La chirurgie est le traitement de choix des CBC. Les marges d’exérèse varient de 3-4 mm pour les tumeurs de bon pronostic à 5 mm pour les tumeurs bien circonscrites, et à plus de 10 mm pour les formes récidivantes et les formes sclérodermiformes.
«Dans ces conditions, le traitement va de la simple exérèse suture en ambulatoire à la chirurgie micrographique de Mohs ou à l’exérèse en deux temps, avec reconstruction plastique sous anesthésie générale», explique le Pr Bernard Guillot (Montpellier).
La radiothérapie est réservée aux formes inopérables. La cryochirurgie est une alternative à la chirurgie pour les CBC superficiels ou les formes nodulaires bien limitées et inférieures à 1 cm.
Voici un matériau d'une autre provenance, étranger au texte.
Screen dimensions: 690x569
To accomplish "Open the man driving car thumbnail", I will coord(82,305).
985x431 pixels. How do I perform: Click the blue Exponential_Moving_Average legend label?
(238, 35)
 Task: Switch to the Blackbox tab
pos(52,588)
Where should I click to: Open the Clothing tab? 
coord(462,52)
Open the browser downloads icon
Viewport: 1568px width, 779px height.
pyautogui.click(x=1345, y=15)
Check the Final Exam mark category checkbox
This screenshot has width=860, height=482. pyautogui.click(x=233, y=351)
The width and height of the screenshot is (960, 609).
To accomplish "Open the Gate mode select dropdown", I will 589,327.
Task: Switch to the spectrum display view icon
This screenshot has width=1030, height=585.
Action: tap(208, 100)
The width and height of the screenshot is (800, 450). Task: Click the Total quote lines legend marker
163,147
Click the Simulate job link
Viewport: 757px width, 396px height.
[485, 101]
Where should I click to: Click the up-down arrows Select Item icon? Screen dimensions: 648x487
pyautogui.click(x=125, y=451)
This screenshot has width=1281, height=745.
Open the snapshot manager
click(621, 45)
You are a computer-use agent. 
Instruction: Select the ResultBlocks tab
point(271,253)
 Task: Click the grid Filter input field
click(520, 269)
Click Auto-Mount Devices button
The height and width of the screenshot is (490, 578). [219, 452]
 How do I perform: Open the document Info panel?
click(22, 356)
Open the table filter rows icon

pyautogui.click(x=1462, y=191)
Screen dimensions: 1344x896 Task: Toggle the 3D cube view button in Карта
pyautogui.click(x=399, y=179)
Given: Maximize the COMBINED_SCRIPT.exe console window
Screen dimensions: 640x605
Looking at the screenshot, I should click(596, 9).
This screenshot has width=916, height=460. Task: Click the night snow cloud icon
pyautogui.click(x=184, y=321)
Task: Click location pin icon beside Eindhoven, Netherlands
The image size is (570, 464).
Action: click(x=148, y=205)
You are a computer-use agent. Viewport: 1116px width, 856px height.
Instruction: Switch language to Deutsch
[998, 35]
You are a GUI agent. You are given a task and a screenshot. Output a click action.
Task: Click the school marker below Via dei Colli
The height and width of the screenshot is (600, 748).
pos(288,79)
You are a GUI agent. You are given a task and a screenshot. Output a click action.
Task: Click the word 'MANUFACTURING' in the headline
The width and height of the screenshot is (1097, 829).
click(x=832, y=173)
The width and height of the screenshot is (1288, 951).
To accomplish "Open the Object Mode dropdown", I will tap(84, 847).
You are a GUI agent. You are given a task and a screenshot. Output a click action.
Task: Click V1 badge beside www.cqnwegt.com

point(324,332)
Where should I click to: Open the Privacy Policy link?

L’imiquimod (Aldara), première molécule d’une nouvelle classe de médicaments médiateurs de la réponse immunitaire, est réservé aux petits CBC superficiels.
Le choix du traitement des carcinomes spinocellulaires repose sur les caractéristiques tumorales et les facteurs pronostiques cités précédemment.
Le traitement est chirurgical dans la majorité des cas. La marge initiale en tissu sain recommandée est d’au moins 4 mm pour les tumeurs de bon pronostic et de 6 à 10 mm pour les tumeurs à haut risque. Une chirurgie en deux temps ou une chirurgie micrographique de Mohs peut être proposée en fonction du geste à réaliser.
La radiothérapie (radiothérapie externe conventionnelle ou curiethérapie) est indiquée chez les patients inopérables, et spécialement en cas d’excision incomplète de la tumeur, lorsqu’une nouvelle exérèse n’est pas possible ou en cas de récidive. Elle a également sa place en cas d’atteinte ganglionnaire (complétant le curage ganglionnaire) et/ou de métastases.
Etant donné le risque de récidive et le risque élevé de survenue d’une deuxième tumeur cutanée, une surveillance régulière des patients s’impose, avec un bilan annuel au moins pendant cinq ans et, si possible, la vie durant.
Les carcinomes cutanés avec le Groupe français de cancérologie cutanée.
Séance présidée par les PrS Louis Dubertret (hôpital Saint-Louis, Paris) et Pierre Souteyrand (Hôtel-Dieu, CHU de Clermont-Ferrand).
1. Anaes 2004. Recommandations pour pratique clinique : prise en charge du carcinome basocellulaire de l’adulte. Ann Dermatol Venereol 2004 ; 131: 665-756.
2. National Comprehensive Cancer Network. Non Melanoma Skin Cancer. Jenkintown : Nccn 2003.